The exact question is not quite the same (it was hard to put in a concise title) but has the same principle:
The time between customers has an exponential distribution. What is the probability that $T_1$, the time between opening the shop and the first customer, is larger than $k$ times $T_2$, the time between the first and second customer?
In other words, what is $P(T_1>kT_2)$?
This is what I have so far:
- $T_1 > kT_2 \iff T_1+T_2 > (k+1)T_2$
- $T_1$ and $T_2$ have the exponential distribution $f_{T_i}(t)=\lambda e^{-\lambda t}$
- $T := T_1+T_2$ has gamma distribution $f_{T}(t) = \frac{\lambda^2}{2}te^{-\lambda t}$.
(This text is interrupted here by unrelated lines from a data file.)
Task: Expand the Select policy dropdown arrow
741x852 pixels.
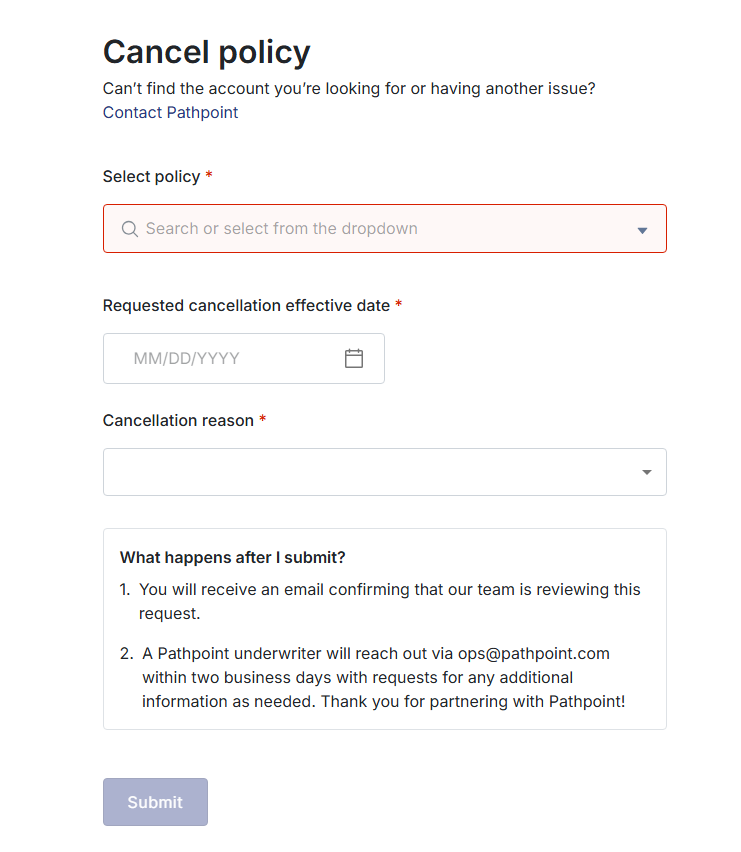Action: pos(642,230)
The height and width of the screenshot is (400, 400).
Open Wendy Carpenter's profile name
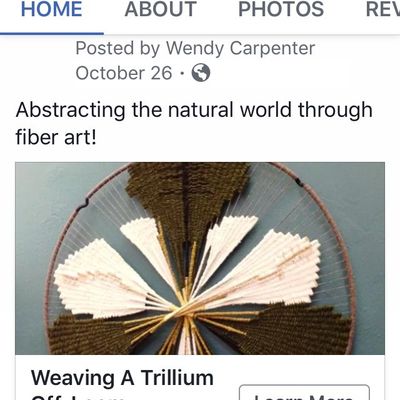pyautogui.click(x=240, y=48)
I don't know how to proceed now. I don't know how to convert $P(T_1>kT_2)$ to something where I can use the distribution functions.
Thanks in advance.
By definition of the exponential distribution, $$ \mathbb P(T_1>t)=\mathbb P(T_2>t)=e^{-\lambda t},\qquad t\geq 0. $$ Thus, $$ \mathbb P(T_1>kT_2)=\mathbb E\bigl[\mathbb P(T_1>kT_2\mid T_2)\bigr]=\mathbb Ee^{-\lambda k T_2}=\int_0^{\infty}e^{-\lambda k x}\cdot \lambda e^{-\lambda x} dx, $$ where in the last line we are integrating against the distribution function. Performing the integral yields $$ \mathbb P(T_1>kT_2)=\left[\frac{e^{-\lambda(k+1)x}}{k+1}\right]_0^{\infty}=\frac{1}{k+1}, $$ as desired.